Und das Sozialgesetzbuch V regelt den direkten Übergang von Anstellungsgenehmigungen ins MVZ nicht. Um Arztsitze zu akquirieren, bietet das SGB V nur zwei Möglichkeiten: Den Verzicht auf die Zulassung zur Anstellung im MVZ, oder dass ein MVZ in einem Nachbesetzungsverfahren um eine ausgeschriebene Praxis den Zuschlag erhält. In beiden Fällen wird eine Zulassung – und keine Anstellungsgenehmigung – überführt.

Eine Anstellungsgenehmigung müsste in der Konsequenz des BSG-Urteils also immer zunächst in eine Vertragsarzt-Zulassung umgewandelt werden, um dann die beschriebenen Optionen zu nutzen. Mit diesem Prozedere sind große rechtliche Schwierigkeiten verbunden.

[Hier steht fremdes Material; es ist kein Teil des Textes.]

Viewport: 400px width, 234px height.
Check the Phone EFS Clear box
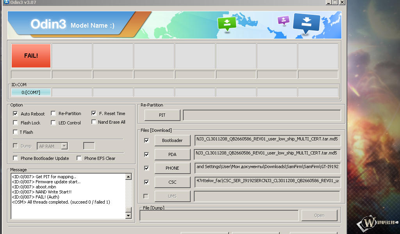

Angestellte Ärzte, die zur Gründung eines MVZ aus einer Praxis "verlegt" werden sollen, müssten zwischenzeitlich mindestens ein Quartal selbstständig in eigener Praxis tätig werden. Das wollte der Gesetzgeber nicht. Deshalb hat er § 24 Abs. 7 Satz 2 Ärzte-ZV ("Entsprechendes gilt für die Verlegung einer genehmigten Anstellung") eingefügt.

Verschließt das Bundessozialgericht erneut den MVZ insgesamt eine Tür? Oder wollte es nur die Filialisierung großer MVZ-Betreiber verhindern? Denn so ein Sachverhalt lag dem fraglichen Urteil zugrunde. Klarheit wird voraussichtlich erst das schriftliche Urteil bringen.

Bestätigt das BSG seine Pressemitteilung in den Urteilsgründen, geraten alle MVZ-Projekte in Gefahr, bei denen die zur Verfügung stehenden Zulassungen zur Gründung nicht ausreichen. Das wird der Fall sein, wenn eine Einzelpraxis mit angestellten Ärzten umgewandelt werden soll.

Denn für die Gründung werden mindestens zwei Köpfe mit jeweils hälftigem Versorgungsauftrag – nach BSG nun: hälftiger Zulassung! – benötigt. Verlangt der Zulassungsausschuss, wie etwa in Brandenburg, sogar zwei volle Versorgungsaufträge, können auch BAG betroffen sein.

Probleme für Einzelpraxen

Die Konsequenzen wären weitreichend: Jeder Vertragsarzt müsste künftig vor der Beantragung seiner ersten Anstellungsgenehmigung entscheiden, ob er nicht irgendwann ein MVZ gründen möchte – im Zweifel müsste er sofort gründen.

Ein echtes Problem hätten Praxisinhaber, die im Laufe der Zeit bereits mehrere Anstellungsgenehmigungen erhalten haben – eine weitere Expansion unter dem Dach eines MVZ wäre ihnen unmöglich. Das erscheint nicht sachgerecht. Abhilfe könnte erst wieder der Gesetzgeber schaffen.

Was tun? Wer jetzt weiß, dass er in absehbarer Zeit ein MVZ gründen will, kann seine Aussichten durch Zuwarten kaum bessern. Idealerweise sollte, wenn das Urteil vorliegt, der Antrag auf Zulassung des MVZ vom Zulassungsausschuss schon beschieden sein.

Dr. Thomas Willaschek ist Fachanwalt für Medizinrecht und Partner der DIERKS + BOHLE Rechtsanwälte in Berlin.